The following models have been developed under this study.

PCC compressive strength models include the following:

• Compressive strength model 1—28-day cylinder strength model.
• Compressive strength model 2—Short-term cylinder strength model.
• Compressive strength model 3—Short-term core strength model.
• Compressive strength model 4—All ages core strength model.
• Compressive strength model 5—Long-term core strength model.

PCC flexural strength models include the following:

• Flexural strength model 1—Flexural strength based on compressive strength.
• Flexural strength model 2—Flexural strength based on age, unit weight, and w/c ratio.
• Flexural strength model 3—Flexural strength based on age, unit weight, and CMC.

PCC elastic modulus models include the following:

• Elastic modulus model 1—Model based on aggregate type.
• Elastic modulus model 2—Model based on age and compressive strength.
• Elastic modulus model 3—Model based on age and 28-day compressive strength.
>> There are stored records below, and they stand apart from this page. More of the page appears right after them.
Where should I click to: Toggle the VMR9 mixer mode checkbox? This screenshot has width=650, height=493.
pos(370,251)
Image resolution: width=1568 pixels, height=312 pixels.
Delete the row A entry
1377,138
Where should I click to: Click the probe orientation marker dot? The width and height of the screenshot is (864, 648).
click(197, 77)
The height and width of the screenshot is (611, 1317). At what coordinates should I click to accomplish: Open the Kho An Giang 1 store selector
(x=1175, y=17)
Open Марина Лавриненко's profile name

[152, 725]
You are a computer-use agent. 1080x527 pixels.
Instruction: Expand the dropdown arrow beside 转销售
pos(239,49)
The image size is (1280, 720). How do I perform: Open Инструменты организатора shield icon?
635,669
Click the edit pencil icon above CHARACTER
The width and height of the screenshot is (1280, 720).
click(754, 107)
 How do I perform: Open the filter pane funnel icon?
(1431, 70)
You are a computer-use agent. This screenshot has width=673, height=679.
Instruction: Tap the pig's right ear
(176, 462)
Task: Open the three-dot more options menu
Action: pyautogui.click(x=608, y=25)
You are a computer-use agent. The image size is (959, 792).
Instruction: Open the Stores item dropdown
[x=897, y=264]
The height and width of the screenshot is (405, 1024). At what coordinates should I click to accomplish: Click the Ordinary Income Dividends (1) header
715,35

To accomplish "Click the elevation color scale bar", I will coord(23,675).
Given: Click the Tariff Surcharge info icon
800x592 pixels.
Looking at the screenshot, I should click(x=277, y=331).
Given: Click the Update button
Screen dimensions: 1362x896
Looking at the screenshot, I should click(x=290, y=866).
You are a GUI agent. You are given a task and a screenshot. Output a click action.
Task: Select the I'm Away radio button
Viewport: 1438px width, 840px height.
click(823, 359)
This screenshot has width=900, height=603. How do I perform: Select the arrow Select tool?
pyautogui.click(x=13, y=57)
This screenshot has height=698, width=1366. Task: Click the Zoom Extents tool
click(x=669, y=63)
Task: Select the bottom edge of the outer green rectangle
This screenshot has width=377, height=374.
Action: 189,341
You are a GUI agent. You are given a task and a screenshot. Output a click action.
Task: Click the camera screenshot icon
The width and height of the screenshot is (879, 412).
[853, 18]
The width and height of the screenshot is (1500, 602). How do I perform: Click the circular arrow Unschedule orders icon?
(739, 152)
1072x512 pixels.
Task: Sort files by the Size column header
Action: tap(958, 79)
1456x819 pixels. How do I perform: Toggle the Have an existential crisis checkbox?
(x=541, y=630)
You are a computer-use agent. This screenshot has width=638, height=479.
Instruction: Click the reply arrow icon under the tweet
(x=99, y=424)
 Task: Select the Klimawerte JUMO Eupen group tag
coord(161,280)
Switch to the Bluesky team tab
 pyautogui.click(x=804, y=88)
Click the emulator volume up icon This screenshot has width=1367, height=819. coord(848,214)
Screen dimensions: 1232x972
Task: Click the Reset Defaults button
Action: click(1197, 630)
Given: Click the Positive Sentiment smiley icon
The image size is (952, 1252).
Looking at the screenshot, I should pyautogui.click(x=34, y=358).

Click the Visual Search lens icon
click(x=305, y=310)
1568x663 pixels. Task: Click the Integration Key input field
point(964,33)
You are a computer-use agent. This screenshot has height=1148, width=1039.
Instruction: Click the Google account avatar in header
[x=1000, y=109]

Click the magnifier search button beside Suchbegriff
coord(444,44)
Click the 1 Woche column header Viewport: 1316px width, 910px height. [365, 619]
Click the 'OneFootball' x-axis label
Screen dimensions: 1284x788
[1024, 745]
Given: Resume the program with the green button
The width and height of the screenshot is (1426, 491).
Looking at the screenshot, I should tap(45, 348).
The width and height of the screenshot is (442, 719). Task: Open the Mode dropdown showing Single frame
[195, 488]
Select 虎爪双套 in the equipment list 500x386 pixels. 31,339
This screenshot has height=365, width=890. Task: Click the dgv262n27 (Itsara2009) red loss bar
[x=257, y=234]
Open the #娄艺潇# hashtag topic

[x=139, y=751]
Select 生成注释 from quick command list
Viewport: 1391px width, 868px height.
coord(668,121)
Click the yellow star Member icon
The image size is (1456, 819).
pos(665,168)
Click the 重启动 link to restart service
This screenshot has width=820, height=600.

PCC indirect tensile strength model is as follows:

• PCC indirect tensile strength model—Model based on compressive strength.

PCC CTE models include the following:

• CTE model 1—CTE based on aggregate type (level 3 equation for MEPDG).
• CTE model 2—CTE based on mix volumetrics (level 2 equation for MEPDG).

The JPCP design deltaT model is as follows:

• JPCP deltaT model—JPCP deltaT gradient based on temperature range, slab width, slab thickness, PCC unit weight, w/c ratio, and latitude.

The CRCP design deltaT model is as follows:

• CRCP deltaT model—CRCP deltaT gradient based on maximum temperature, maximum temperature range, and aggregate type.

The lean concrete base elastic modulus is as follows:

• Elastic modulus model—Elastic modulus based on 28-day compressive strength.

The unbound materials resilient modulus is as follows:

• Resilient modulus model—Resilient modulus using constitutive model based on gradation, Atterberg limits, optimum moisture content, and soil classification.